━━━━━ BRANO DI LETTURA
Serviva una Commissione solo per tenere buona l’opinione pubblica o certi “primati” del deputato italiano si potevano conoscere senza cavillare troppo tra parametri e medie? Che lo stipendio sia più alto è fuori di dubbio. Che il modo con cui si pagano i collaboratori è diverso da paese a paese si sapeva e laddove il contributo è più alto (non in Italia), almeno i soldi o vanno direttamente al collaboratore o vengono restituiti (come non succede in Italia). E soprattutto c’è bisogno di fare troppe medie per capire la sproporzione tra i  2.486 euro al mese di vitalizio maturato in 5 anni di mandato a Roma, e i 780 euro di Parigi? “Tre volte di meno. Maturato, per giunta, con una contribuzione previdenziale superiore: oltre il 10% dello stipendio contro l’8,6% versato dai parlamentari italiani” conclude un’analisi del Corriere della Sera.

LA PRECISAZIONE DELL’UFFICIO STAMPA: 5 MILA NETTI  L’indennita’ parlamentare dei deputati italiani ”e’ pari mediamente a 5.000 euro”. Lo precisa l’ufficio stampa della Camera. La cifra di 11.283,28 euro mensili e’ riferita infatti al lordo. Il netto ”risulta inferiore rispetto a quello percepito dai componenti di altri Parlamenti presi a riferimento”.

”Nella giornata di ieri – si legge nella nota dell’ufficio stampa – e’ stata trasmessa al Presidente della Camera dei deputati dal Presidente della Commissione governativa sul livellamento retributivo Italia-Europa, professor Enrico Giovannini, la Relazione sull’attivita’ e i risultati della Commissione medesima al 31 dicembre 2011. Come correttamente precisato nel documento, a pag. 15, i dati contenuti nella Relazione sono del tutto provvisori e di qualita’ insufficiente per una loro utilizzazione ai fini indicati dalla legge. Sicche’ con riguardo alle notizie diffuse in merito dagli organi di stampa alcune precisazioni si impongono ai fini di una compiuta informazione dell’opinione pubblica”.
━━━━━━━━━━
__ISTRUZIONI__.
(1) Estrai dal testo sugli stipendi dei parlamentari il passo compreso tra "Serviva una Commissione" e "Corriere della Sera.", estremi inclusi.
(2) Elenca tutti gli importi che nel testo sugli stipendi dei parlamentari sono seguiti dalla parola "euro".
Il materiale non ha alcun rapporto con il testo sugli stipendi dei parlamentari.
━━━━━ MATERIALE DA ESAMINARE
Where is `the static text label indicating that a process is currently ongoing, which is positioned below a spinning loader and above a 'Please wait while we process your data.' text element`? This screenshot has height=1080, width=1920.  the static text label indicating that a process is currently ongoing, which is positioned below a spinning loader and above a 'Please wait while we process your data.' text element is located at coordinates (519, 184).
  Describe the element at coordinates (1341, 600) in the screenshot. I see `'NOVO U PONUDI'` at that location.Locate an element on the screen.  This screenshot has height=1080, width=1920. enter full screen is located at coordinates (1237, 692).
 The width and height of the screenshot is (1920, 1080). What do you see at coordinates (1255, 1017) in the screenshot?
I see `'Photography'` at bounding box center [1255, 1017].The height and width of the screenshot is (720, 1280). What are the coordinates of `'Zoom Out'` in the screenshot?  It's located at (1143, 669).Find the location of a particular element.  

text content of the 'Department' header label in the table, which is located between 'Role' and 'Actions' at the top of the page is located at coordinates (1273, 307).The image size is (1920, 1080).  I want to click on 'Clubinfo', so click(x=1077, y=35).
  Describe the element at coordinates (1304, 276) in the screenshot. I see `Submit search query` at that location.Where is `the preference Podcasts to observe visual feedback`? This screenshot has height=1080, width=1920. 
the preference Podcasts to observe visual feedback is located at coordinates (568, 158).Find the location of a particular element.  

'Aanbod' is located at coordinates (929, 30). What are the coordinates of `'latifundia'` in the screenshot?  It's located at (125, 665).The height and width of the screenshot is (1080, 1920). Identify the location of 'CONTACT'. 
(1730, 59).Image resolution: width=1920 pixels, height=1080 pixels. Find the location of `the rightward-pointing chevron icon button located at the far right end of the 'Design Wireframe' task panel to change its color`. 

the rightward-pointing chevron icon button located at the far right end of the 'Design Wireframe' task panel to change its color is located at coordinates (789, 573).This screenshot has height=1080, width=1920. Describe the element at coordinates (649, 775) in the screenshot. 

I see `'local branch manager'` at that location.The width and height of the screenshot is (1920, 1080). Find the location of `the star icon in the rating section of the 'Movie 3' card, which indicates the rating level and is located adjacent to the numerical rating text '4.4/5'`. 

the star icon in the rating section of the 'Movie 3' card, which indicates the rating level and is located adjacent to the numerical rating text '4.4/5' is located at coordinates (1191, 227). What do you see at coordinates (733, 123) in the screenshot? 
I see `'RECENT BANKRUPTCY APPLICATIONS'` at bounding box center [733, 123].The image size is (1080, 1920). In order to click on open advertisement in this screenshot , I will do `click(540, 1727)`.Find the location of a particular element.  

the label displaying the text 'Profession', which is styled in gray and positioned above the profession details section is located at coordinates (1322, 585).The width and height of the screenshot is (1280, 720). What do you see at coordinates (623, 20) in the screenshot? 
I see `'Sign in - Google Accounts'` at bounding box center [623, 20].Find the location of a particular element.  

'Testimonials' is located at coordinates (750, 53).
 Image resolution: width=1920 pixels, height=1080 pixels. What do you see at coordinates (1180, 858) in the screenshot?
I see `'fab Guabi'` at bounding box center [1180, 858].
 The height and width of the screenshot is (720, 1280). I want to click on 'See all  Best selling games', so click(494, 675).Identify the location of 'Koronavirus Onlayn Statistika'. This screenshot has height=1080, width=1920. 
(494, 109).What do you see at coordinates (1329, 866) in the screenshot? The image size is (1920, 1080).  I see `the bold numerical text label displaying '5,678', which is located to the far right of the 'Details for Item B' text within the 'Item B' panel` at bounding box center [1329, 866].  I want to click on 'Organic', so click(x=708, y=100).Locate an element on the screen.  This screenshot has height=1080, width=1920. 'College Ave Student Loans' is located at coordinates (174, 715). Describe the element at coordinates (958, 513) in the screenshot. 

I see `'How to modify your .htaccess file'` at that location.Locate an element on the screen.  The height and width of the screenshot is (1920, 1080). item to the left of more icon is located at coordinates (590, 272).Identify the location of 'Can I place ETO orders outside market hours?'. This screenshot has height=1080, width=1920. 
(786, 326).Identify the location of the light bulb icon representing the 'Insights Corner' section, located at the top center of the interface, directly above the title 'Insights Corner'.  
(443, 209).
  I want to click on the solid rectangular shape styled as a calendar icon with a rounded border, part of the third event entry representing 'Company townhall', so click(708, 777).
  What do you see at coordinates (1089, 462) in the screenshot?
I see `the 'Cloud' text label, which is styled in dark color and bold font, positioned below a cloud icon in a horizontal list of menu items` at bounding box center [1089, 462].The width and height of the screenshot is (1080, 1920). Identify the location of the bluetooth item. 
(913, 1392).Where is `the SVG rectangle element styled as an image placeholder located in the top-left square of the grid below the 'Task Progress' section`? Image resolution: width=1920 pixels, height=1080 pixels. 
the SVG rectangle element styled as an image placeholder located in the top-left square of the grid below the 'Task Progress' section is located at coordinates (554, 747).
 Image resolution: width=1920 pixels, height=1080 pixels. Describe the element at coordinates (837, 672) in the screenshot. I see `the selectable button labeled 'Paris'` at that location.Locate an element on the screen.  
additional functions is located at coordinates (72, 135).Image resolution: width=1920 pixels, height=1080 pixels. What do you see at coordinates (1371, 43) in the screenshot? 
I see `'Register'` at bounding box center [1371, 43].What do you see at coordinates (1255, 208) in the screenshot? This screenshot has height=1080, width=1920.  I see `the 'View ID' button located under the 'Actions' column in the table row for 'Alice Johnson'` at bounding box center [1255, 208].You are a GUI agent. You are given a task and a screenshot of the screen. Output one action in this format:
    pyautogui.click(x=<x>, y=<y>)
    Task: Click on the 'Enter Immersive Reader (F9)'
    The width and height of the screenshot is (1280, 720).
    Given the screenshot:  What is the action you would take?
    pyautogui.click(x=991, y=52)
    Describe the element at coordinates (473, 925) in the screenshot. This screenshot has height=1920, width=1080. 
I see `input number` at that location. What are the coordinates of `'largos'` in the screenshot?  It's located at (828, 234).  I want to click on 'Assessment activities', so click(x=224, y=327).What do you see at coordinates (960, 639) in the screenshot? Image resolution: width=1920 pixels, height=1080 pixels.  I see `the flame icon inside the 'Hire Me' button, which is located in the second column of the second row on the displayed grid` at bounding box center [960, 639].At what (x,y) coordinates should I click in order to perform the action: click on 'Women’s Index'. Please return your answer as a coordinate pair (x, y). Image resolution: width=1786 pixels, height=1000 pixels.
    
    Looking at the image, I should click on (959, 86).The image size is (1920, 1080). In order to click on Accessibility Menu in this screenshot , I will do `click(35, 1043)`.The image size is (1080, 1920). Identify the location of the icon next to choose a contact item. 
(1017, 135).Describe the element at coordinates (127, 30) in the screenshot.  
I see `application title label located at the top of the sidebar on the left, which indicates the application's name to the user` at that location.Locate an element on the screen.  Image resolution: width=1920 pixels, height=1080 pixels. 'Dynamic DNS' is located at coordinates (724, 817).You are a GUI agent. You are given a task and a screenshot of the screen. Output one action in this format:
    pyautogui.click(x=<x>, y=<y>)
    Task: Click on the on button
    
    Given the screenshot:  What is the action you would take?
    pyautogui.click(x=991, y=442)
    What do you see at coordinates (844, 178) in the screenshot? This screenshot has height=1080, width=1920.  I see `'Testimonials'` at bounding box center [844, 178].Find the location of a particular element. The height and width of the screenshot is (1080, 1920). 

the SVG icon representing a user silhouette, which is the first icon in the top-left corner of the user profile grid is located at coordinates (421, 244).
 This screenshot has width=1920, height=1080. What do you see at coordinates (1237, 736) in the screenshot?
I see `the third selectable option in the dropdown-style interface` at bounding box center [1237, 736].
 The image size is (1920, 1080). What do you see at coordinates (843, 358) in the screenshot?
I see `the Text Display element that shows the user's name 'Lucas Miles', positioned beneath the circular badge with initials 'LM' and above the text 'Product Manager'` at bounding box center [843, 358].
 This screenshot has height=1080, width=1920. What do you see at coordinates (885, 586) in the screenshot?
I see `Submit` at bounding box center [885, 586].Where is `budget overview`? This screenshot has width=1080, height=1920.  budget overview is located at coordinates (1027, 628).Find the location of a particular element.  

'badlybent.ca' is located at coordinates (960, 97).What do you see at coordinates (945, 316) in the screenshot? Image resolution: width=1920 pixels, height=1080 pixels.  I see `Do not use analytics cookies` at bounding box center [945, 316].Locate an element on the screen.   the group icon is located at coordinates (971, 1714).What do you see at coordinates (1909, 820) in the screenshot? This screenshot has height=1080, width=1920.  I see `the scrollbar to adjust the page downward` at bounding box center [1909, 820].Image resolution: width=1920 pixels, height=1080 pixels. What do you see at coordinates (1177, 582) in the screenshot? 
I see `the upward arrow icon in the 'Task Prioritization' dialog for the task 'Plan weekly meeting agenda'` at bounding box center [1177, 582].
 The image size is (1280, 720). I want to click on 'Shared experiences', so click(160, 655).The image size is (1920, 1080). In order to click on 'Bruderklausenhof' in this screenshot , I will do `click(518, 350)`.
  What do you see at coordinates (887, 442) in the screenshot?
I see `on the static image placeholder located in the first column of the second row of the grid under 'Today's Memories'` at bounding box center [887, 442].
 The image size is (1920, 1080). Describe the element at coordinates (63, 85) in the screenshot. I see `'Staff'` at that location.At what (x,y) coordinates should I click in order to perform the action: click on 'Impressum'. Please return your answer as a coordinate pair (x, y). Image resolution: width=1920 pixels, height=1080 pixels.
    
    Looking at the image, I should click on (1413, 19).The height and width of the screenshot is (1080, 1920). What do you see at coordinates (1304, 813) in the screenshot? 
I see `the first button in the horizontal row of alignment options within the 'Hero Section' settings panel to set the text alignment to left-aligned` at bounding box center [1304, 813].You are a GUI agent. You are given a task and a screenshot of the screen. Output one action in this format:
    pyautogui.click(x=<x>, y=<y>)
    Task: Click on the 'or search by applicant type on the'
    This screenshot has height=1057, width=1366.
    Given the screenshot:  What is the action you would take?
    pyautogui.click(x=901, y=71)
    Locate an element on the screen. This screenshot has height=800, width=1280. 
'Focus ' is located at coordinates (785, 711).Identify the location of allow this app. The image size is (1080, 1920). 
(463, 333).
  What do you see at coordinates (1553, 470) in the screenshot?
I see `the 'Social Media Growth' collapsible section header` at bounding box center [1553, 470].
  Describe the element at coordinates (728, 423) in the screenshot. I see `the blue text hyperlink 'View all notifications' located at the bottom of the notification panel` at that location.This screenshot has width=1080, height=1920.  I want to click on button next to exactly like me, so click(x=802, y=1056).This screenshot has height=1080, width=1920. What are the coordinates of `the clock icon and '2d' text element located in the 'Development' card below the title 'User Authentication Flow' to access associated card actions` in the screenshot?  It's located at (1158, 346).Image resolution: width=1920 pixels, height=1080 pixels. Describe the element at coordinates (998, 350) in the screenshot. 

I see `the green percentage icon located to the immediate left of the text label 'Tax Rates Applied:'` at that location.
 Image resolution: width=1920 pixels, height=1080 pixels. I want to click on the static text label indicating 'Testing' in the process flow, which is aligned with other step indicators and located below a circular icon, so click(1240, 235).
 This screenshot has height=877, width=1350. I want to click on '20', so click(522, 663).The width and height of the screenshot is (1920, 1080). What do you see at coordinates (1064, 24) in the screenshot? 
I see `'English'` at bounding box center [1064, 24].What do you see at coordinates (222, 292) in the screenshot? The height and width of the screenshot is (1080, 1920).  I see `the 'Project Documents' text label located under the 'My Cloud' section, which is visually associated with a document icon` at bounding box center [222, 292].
━━━━━━━━━━
__RISPOSTE__.
(1)
Serviva una Commissione solo per tenere buona l’opinione pubblica o certi “primati” del deputato italiano si potevano conoscere senza cavillare troppo tra parametri e medie? Che lo stipendio sia più alto è fuori di dubbio. Che il modo con cui si pagano i collaboratori è diverso da paese a paese si sapeva e laddove il contributo è più alto (non in Italia), almeno i soldi o vanno direttamente al collaboratore o vengono restituiti (come non succede in Italia). E soprattutto c’è bisogno di fare troppe medie per capire la sproporzione tra i  2.486 euro al mese di vitalizio maturato in 5 anni di mandato a Roma, e i 780 euro di Parigi? “Tre volte di meno. Maturato, per giunta, con una contribuzione previdenziale superiore: oltre il 10% dello stipendio contro l’8,6% versato dai parlamentari italiani” conclude un’analisi del Corriere della Sera.

(2)
- 2.486 euro
- 780 euro
- 5.000 euro
- 11.283,28 euro